Wir entwickeln die Ausbildungsangebote und -inhalte kontinuierlich fort. Die Folgen des Klimawandels betreffen dabei in erster Linie den vorbeugenden Katastrophenschutz. Neben der regulären Ausbildung in diesem Bereich an der Staatlichen Feuerwehrschule Geretsried, trifft der Freistaat vor allem Vorsorge im Bereich der Waldbrandbekämpfung. Neben dem bewährten Kompetenzzentrum für Waldbrandbekämpfung aus der Luft an der Staatlichen Feuerwehrschule Würzburg wird derzeit an der Staatlichen Feuerwehrschule Regensburg ein Kompetenzzentrum zur Waldbrandbekämpfung am Boden aufgebaut. Dadurch soll die taktische und technische Weiterentwicklung in der Waldbrandbekämpfung gebündelt und die Ausbildung der Einsatzkräfte weiterentwickelt werden. Das Bayerische Innenministerium hat zusammen mit dem Landesfeuerwehrverband, der Arbeitsgemeinschaft der Leiter der Berufsfeuerwehren, den Hilfsorganisationen und dem THW ein Arbeitsprojekt "Fortentwicklung des Katastrophenschutzes in Bayern" initiiert. Hier werden in verschiedenen Arbeitsgruppen die notwendigen Schritte besprochen. Erste Ergebnisse sollen Ende 2022 vorliegen.
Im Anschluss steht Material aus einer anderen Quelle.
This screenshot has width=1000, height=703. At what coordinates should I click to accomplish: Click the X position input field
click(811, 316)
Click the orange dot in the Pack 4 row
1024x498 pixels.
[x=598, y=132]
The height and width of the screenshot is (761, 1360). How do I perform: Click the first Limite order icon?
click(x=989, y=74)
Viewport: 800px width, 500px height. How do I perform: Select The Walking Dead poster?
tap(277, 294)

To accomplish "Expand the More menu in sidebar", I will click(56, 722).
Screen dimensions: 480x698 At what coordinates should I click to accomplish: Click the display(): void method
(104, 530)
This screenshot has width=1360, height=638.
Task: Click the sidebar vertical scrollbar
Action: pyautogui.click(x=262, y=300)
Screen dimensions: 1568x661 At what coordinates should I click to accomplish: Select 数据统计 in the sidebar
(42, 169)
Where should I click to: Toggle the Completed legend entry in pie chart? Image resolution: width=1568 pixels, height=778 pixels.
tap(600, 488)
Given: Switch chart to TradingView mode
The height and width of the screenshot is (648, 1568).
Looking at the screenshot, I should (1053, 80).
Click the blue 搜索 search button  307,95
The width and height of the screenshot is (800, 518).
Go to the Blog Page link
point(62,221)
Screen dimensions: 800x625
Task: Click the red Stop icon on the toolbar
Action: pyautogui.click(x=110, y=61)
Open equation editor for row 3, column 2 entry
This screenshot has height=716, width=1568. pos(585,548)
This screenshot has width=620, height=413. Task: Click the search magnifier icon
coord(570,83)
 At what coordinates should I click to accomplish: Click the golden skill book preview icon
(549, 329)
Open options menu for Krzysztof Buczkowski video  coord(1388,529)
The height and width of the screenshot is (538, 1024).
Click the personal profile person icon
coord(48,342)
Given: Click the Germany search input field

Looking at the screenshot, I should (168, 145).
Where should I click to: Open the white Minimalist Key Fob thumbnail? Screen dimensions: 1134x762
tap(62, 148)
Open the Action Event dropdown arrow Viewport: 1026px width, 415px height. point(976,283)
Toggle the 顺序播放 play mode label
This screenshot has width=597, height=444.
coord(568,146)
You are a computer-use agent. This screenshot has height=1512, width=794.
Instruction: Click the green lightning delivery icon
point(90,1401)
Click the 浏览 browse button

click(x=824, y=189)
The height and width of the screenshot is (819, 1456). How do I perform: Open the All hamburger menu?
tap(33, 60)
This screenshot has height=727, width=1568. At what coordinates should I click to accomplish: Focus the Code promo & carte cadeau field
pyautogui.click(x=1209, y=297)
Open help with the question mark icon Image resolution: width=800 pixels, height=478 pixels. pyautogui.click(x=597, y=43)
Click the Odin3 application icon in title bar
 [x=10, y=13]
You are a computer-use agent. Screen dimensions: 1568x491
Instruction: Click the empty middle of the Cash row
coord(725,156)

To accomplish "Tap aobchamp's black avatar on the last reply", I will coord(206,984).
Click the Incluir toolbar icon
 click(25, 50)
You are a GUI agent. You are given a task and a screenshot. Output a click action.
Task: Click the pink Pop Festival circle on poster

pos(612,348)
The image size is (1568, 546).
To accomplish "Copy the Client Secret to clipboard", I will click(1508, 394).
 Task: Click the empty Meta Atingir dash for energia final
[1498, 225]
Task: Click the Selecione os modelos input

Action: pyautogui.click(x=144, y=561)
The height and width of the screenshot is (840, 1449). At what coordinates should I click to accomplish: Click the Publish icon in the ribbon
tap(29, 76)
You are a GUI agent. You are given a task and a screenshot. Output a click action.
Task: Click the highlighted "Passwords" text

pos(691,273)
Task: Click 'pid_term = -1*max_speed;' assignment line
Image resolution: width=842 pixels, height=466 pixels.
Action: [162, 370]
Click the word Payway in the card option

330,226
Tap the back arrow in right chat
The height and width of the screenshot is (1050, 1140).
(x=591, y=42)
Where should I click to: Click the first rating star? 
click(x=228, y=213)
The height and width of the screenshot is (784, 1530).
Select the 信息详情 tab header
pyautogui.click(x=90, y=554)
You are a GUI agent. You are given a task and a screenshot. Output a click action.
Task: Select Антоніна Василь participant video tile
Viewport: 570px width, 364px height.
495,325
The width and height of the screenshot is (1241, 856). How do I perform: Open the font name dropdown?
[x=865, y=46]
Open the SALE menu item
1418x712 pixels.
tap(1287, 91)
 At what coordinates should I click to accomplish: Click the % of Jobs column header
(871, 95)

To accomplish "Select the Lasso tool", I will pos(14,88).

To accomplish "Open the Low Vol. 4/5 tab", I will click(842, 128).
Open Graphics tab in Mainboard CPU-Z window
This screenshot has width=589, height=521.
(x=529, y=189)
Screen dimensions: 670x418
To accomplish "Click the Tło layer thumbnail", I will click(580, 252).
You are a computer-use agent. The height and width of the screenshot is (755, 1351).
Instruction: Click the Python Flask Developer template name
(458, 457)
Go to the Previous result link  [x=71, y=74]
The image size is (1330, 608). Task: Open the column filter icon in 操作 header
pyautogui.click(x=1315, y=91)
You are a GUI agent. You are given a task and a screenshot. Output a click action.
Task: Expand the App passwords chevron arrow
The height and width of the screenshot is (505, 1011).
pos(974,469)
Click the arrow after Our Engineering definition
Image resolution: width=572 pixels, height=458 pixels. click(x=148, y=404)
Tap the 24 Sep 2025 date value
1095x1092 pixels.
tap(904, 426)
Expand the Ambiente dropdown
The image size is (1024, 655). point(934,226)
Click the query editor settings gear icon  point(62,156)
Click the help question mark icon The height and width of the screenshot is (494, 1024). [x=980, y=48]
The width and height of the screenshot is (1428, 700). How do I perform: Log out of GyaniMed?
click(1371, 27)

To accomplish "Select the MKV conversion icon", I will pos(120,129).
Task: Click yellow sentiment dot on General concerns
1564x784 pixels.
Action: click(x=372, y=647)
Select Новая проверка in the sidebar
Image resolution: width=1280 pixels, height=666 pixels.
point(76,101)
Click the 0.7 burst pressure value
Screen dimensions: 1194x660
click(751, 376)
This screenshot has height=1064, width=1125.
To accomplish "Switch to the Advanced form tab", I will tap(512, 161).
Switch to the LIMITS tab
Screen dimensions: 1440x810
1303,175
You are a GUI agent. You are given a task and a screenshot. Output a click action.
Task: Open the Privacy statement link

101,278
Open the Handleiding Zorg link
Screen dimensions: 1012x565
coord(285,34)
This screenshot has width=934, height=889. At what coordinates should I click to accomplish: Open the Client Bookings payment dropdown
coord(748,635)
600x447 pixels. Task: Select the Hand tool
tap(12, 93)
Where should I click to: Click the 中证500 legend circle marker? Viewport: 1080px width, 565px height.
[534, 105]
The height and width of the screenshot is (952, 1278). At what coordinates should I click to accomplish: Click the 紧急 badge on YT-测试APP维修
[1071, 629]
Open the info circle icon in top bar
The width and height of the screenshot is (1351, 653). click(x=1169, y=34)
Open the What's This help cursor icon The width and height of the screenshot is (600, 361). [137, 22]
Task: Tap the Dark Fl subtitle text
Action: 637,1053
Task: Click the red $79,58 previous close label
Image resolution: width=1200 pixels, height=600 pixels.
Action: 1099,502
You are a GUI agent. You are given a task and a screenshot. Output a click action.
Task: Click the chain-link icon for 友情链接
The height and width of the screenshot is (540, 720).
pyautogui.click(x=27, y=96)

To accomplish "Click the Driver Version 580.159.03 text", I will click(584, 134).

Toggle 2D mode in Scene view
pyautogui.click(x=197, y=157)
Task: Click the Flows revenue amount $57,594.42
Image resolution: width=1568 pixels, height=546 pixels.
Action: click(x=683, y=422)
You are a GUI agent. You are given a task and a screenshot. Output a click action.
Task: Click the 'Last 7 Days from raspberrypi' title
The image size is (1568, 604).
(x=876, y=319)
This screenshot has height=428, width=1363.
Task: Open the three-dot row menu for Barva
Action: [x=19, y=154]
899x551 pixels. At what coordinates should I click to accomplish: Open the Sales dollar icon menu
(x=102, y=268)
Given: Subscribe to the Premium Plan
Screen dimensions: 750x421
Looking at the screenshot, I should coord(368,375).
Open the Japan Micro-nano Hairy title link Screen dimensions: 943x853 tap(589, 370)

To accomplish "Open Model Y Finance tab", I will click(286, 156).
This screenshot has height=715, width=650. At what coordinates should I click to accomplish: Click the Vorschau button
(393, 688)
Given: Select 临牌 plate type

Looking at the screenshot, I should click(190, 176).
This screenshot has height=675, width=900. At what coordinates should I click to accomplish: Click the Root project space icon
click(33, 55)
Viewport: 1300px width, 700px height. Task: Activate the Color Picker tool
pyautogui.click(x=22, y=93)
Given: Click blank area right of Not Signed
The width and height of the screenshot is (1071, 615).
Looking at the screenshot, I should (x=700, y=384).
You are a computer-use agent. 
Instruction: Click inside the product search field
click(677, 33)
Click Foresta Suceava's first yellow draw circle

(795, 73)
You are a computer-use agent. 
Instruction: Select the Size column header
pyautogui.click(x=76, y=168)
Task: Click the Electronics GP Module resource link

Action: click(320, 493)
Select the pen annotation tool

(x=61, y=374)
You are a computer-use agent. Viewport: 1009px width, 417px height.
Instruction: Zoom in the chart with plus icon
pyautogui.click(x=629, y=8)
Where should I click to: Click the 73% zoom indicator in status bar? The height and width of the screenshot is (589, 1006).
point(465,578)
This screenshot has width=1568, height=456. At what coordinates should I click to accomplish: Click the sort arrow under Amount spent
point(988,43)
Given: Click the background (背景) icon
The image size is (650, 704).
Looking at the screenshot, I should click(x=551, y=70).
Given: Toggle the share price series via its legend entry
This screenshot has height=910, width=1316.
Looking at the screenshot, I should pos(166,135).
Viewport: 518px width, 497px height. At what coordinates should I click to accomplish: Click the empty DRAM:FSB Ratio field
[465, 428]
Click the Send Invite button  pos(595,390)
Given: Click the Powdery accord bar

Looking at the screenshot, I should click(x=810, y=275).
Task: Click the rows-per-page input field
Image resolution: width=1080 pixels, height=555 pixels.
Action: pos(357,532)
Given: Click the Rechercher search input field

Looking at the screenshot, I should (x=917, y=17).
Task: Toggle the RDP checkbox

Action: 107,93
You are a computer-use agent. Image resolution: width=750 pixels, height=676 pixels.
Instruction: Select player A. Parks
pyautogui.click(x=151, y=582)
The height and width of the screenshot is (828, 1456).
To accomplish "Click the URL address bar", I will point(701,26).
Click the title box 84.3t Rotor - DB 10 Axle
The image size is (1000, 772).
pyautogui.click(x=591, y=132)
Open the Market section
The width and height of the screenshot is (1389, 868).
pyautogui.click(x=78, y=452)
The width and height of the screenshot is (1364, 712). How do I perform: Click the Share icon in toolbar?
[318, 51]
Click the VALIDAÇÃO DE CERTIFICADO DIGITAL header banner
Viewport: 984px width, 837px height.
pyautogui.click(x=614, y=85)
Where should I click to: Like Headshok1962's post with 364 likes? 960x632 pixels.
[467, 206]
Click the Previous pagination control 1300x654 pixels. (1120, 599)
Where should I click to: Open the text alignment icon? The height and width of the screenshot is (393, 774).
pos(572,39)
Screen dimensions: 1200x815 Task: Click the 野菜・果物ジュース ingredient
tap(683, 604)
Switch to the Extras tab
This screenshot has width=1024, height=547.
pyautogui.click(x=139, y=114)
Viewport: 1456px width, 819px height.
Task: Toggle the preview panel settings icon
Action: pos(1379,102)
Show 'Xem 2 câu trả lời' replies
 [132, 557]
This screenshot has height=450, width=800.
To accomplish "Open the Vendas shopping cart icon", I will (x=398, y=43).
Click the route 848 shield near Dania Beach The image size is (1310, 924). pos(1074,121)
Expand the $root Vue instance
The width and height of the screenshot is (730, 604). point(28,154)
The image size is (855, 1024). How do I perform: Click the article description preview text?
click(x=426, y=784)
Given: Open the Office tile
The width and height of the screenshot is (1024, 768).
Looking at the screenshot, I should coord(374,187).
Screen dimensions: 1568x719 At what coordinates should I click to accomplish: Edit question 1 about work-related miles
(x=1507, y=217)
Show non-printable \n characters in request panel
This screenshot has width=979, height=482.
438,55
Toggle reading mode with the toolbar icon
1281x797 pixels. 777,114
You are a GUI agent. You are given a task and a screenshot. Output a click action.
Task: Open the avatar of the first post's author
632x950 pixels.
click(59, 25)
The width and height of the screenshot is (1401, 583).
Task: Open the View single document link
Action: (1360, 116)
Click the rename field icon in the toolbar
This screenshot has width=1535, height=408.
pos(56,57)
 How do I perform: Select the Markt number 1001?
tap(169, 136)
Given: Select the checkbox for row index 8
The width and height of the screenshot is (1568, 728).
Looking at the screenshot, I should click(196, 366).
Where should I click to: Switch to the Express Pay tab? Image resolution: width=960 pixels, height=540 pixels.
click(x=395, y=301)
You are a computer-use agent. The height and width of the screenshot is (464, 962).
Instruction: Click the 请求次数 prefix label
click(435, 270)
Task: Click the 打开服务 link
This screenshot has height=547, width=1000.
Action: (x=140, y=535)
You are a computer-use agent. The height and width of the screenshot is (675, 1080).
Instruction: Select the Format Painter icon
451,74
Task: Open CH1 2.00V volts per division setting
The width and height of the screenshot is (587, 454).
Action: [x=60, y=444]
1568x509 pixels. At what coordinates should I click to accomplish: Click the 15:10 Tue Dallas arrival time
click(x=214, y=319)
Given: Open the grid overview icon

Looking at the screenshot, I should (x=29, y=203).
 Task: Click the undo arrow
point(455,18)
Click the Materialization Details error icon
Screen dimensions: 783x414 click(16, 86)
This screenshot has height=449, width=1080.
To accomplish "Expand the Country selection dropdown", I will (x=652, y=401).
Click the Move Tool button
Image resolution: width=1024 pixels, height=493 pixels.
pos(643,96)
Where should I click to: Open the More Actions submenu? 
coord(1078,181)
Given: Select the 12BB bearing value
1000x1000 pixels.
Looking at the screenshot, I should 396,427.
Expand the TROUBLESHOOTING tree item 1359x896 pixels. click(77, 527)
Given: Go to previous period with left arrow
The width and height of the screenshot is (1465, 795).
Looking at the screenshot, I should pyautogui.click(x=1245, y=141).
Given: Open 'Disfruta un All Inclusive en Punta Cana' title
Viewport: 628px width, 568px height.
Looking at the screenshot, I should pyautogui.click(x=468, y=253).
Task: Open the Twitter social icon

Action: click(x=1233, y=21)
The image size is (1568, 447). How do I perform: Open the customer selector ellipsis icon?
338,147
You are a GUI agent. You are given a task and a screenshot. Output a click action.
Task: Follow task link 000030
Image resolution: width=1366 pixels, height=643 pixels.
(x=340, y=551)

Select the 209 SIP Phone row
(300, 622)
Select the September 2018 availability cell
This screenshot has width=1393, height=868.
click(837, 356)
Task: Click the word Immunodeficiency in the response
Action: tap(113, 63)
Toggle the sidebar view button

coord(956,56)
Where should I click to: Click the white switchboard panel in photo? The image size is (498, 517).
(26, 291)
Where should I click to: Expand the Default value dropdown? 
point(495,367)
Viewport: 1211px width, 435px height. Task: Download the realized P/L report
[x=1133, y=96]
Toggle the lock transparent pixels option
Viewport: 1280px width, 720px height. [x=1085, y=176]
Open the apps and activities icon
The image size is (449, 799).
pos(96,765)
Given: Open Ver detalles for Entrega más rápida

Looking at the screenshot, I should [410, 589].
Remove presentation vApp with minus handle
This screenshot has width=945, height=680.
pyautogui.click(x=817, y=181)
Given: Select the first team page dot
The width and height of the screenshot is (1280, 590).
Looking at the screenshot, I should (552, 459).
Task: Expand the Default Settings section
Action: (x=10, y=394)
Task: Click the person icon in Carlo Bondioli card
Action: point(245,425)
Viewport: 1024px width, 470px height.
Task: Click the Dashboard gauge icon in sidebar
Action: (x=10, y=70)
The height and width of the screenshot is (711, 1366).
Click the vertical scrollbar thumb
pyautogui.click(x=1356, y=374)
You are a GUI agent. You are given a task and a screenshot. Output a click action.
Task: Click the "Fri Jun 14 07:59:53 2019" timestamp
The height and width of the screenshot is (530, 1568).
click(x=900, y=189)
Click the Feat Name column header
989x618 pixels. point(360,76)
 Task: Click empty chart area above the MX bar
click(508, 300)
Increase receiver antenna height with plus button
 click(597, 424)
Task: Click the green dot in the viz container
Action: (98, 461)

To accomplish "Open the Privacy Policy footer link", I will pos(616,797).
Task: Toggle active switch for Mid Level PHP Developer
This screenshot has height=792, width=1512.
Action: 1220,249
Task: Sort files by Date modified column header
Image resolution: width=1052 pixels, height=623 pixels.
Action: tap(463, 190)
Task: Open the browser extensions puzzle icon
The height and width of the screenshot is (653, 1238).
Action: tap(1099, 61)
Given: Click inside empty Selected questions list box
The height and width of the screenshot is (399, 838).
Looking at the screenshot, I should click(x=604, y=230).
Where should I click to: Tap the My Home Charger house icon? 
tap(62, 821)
Der Freistaat Bayern verteilt die Ehrenamtskarte. Manche Feuerwehrleute schlagen vor, stattdessen Aufwandsentschädigungen zu zahlen. Auch verbilligte Verträge mit Fitnessstudios wären vorstellbar. Was halten Sie davon?

Das Bayerische Innenministerium führt gerade mit der Technischen Hochschule Nürnberg ein Kooperationsprojekt zum Thema "Engagement & Freiwillige Feuerwehr" durch. Das auf zwei Jahre angelegte Forschungsprojekt untersucht, mit welchen Maßnahmen und Strategien die Gewinnung und Bindung von Mitgliedern für den Feuerwehrdienst gefördert und die Rahmenbedingungen optimiert werden können, um das ehrenamtliche Potenzial dauerhaft zu halten. Aus den Ergebnissen, die wir in der zweiten Jahreshälfte 2023 erwarten, wollen wir weitere Maßnahmen zur Förderung des Ehrenamts ableiten. Eine Bezahlung des Ehrenamts sehen wir jedoch grundsätzlich kritisch.

Der Deutsche Städte- und Gemeindebund hat angesichts der Unsicherheiten bei der Energieversorgung einen stärkeren Ausbau des zivilen Katastrophenschutzes gefordert. Die Bundesregierung habe die Lage zwar erkannt, handle aber nicht ausreichend. Wie sichert der Freistaat die Energieversorgung in Bayern?

Die sichere Energieversorgung ist für die Bayerische Staatsregierung ein zentrales Thema. Denn durch die angespannte Situation bei der Gasversorgung sind auch Auswirkungen auf das Stromsystem nicht auszuschließen. Die Bundesregierung scheint den Ernst der Lage noch nicht erkannt zu haben. Laut unserem zuständigen Wirtschaftsministerium werden zur aktuellen Energieversorgungssituation auf Landes- und Bundesebene bereits regelmäßig Übungen abgehalten, um die existierenden Notfallpläne fortzuentwickeln.

Das Gespräch führte Sigismund von Dobschütz.